On 18 February 2019, Highways England announced final route selection for the new road between Caxton Gibbet and the Black Cat junction (which will cease to be a roundabout and become a three-level GSJ).

In September 2019, geological survey work began on the route.

In March 2021, Highways England awarded contracts for construction of the Black Cat – Caxton Gibbet link.

In September 2021, National Highways (Note: rebranded from Highways England in August 2021) announced that this new section of dual carriageway will be designated A421, and the bypassed sections will be renumbered as A1428 and B1428.
Construction began in December 2023. When the new road is completed ("spring 2027"), the A428 will be truncated to run between Coventry and Bedford.

==History==
The section between Cambridge and the A1 was originally part of the A45.
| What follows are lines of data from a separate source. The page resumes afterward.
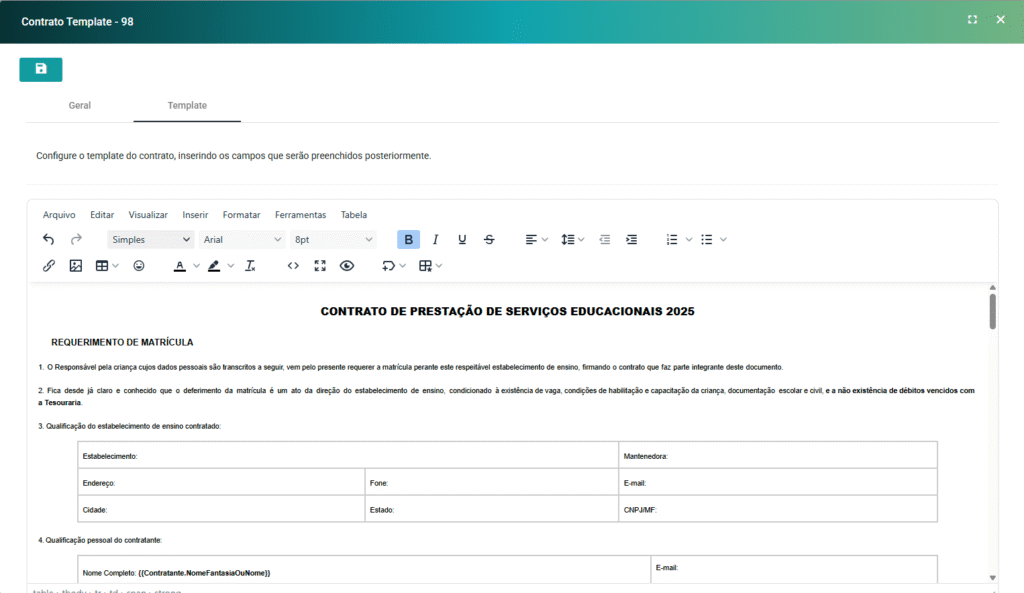
Task: Apply strikethrough to text
Action: tap(489, 239)
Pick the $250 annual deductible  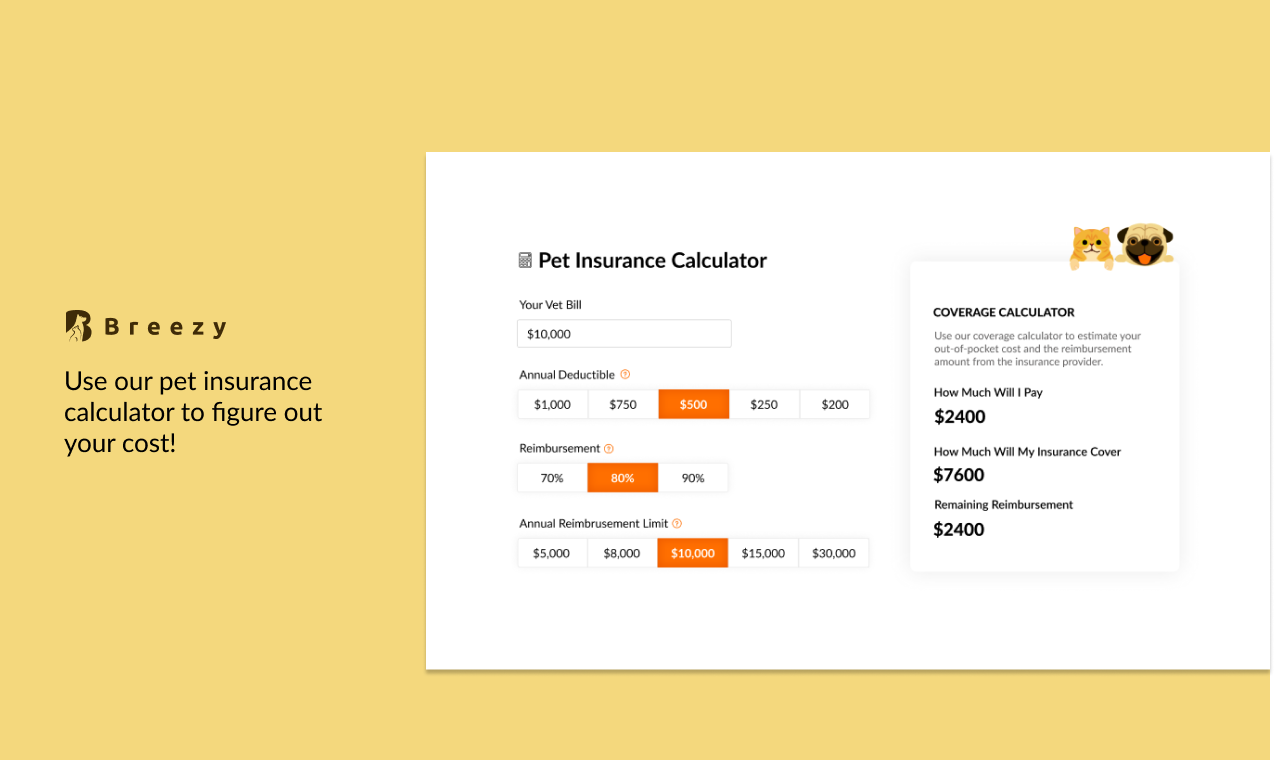[x=764, y=404]
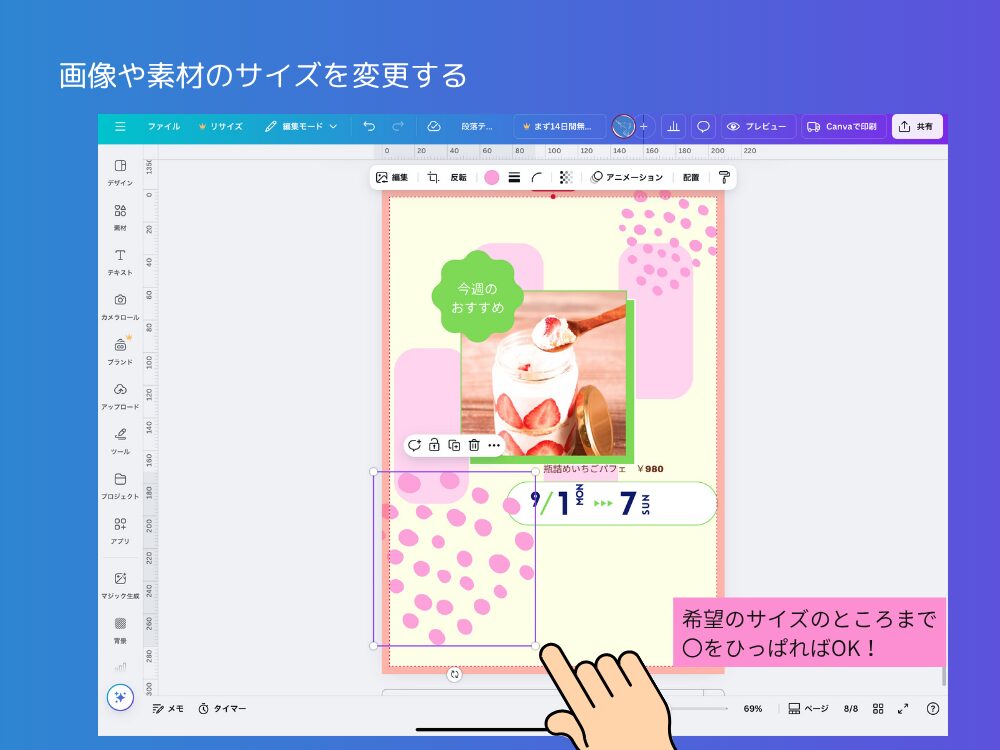Click the Canva AI sparkle button

[x=120, y=697]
===Bypasses and realignments===
- Crick (Bypassed, now unclassified)
- West Haddon (Bypassed, now unclassified)
- Little Houghton (Bypassed, now unclassified) (the 2 mi £1.4 million bypass opened in December 1979)
- Bromham (the 2 mi £4.8 million bypass opened in September 1986)
- Bedford – The first section of the Bedford Western Bypass opened December 2009. The route, 3.2 mi in length, commences at the Bromham Bypass on the east side of the river for approximately 1 mi. It then passes southwards crossing the River Great Ouse flood plain and bypasses Kempston to meet the A421 (A1-M1 link). The original route through Bedford was reclassified as the A4280.
- St Neots bypass (opened in December 1985, originally designated as the A45. The former route through the town is now the B1428).
- Eltisley bypass (opened in 1972, originally designated as the A45).

===Recent improvements===
- Cambourne: Bypassed by a 1.2 mi stretch of dual carriageway opened in May 2003.
- Caxton Gibbet: A two-lane £55 million dual carriageway section opened on 24 May 2007 after widening works started by the Highways Agency in August 2005, linking this point to a grade-separated junction at Hardwick (about 5 mi further east).